[Excerpt provided — start]

Regional Conference On Rebuilding Peasants’ And Fisherfolk’s Livelihoods After The Earthquake And Tsunami Catastrophes
MEDAN, 19 February 2005
We, representatives of organisations of peasants, fisher peoples, victims of the earthquake and tsunami of 26 December 2004 that wrought immense damage and loss of lives in the regions of Asia and Africa, and also non-governmental organisations (NGOs) that work with, and support, peasants’ and fishers’ organisations issue today the following important statement regarding the recent catastrophes and their effects on the affected communities:
We are extremely saddened by the fact that the twin catastrophes of the earthquake and tsunami have resulted in the loss of an unimaginable quantum of lives and property, including houses, livestock, farmlands, fish ponds, fishing gear and craft, all of which are directly related to the livelihoods and socioeconomic condition of the people of the tsunami-affected regions, most of whom are small-scale, artisanal, beach-based, labour-intensive communities living in marginalised socioeconomic conditions. In reality, most of the victims of the twin catastrophes are those who were already suffering from the ill effects of misdirected development policies long before the tsunami struck, including small-scale, artisanal fisherfolk in coastal regions, wage labourers, coastal communities without rights to land and access to coastal resources, and peasants evicted from their traditional lands.
We are shocked by how despite the so-called great advances in science and technology, no human agency was able to either predict the catastrophes or devise an early warning system that would have mitigated the damage caused by the earthquake and tsunami. That the catastrophes affected the livelihoods of hundreds of thousands of victims in 15 countries in Asia and Africa, across a stretch of about 4,000 km of the Andaman Sea and the Indian Ocean, in the course of just a few hours, is another pointer to the failure of modern science and technology to serve the social needs of marginalised communities, even as it has bypassed and, in some cases, even destroyed indigenous traditional ecological knowledge systems that have been passed down from generation to generation as received wisdom, especially in coastal communities. We emphasize that in effect the tsunami has revealed that the geography of disaster is the same as the geography of economic poverty.

[Excerpt provided — finish]

Exercise brief
Copy out the whole statement from the Medan conference on the earthquake and tsunami without changing a word. The lines that follow come from a separate source.

[Given information — start]

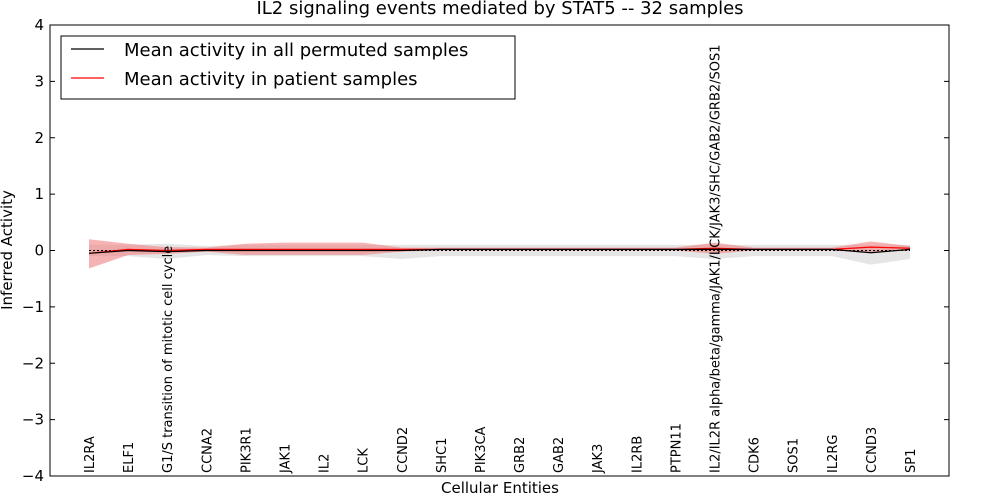 Image resolution: width=1000 pixels, height=500 pixels. Describe the element at coordinates (39, 138) in the screenshot. I see `y-tick-label: 2` at that location.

[Given information — finish]

Finished task
Regional Conference On Rebuilding Peasants’ And Fisherfolk’s Livelihoods After The Earthquake And Tsunami Catastrophes
MEDAN, 19 February 2005
We, representatives of organisations of peasants, fisher peoples, victims of the earthquake and tsunami of 26 December 2004 that wrought immense damage and loss of lives in the regions of Asia and Africa, and also non-governmental organisations (NGOs) that work with, and support, peasants’ and fishers’ organisations issue today the following important statement regarding the recent catastrophes and their effects on the affected communities:
We are extremely saddened by the fact that the twin catastrophes of the earthquake and tsunami have resulted in the loss of an unimaginable quantum of lives and property, including houses, livestock, farmlands, fish ponds, fishing gear and craft, all of which are directly related to the livelihoods and socioeconomic condition of the people of the tsunami-affected regions, most of whom are small-scale, artisanal, beach-based, labour-intensive communities living in marginalised socioeconomic conditions. In reality, most of the victims of the twin catastrophes are those who were already suffering from the ill effects of misdirected development policies long before the tsunami struck, including small-scale, artisanal fisherfolk in coastal regions, wage labourers, coastal communities without rights to land and access to coastal resources, and peasants evicted from their traditional lands.
We are shocked by how despite the so-called great advances in science and technology, no human agency was able to either predict the catastrophes or devise an early warning system that would have mitigated the damage caused by the earthquake and tsunami. That the catastrophes affected the livelihoods of hundreds of thousands of victims in 15 countries in Asia and Africa, across a stretch of about 4,000 km of the Andaman Sea and the Indian Ocean, in the course of just a few hours, is another pointer to the failure of modern science and technology to serve the social needs of marginalised communities, even as it has bypassed and, in some cases, even destroyed indigenous traditional ecological knowledge systems that have been passed down from generation to generation as received wisdom, especially in coastal communities. We emphasize that in effect the tsunami has revealed that the geography of disaster is the same as the geography of economic poverty.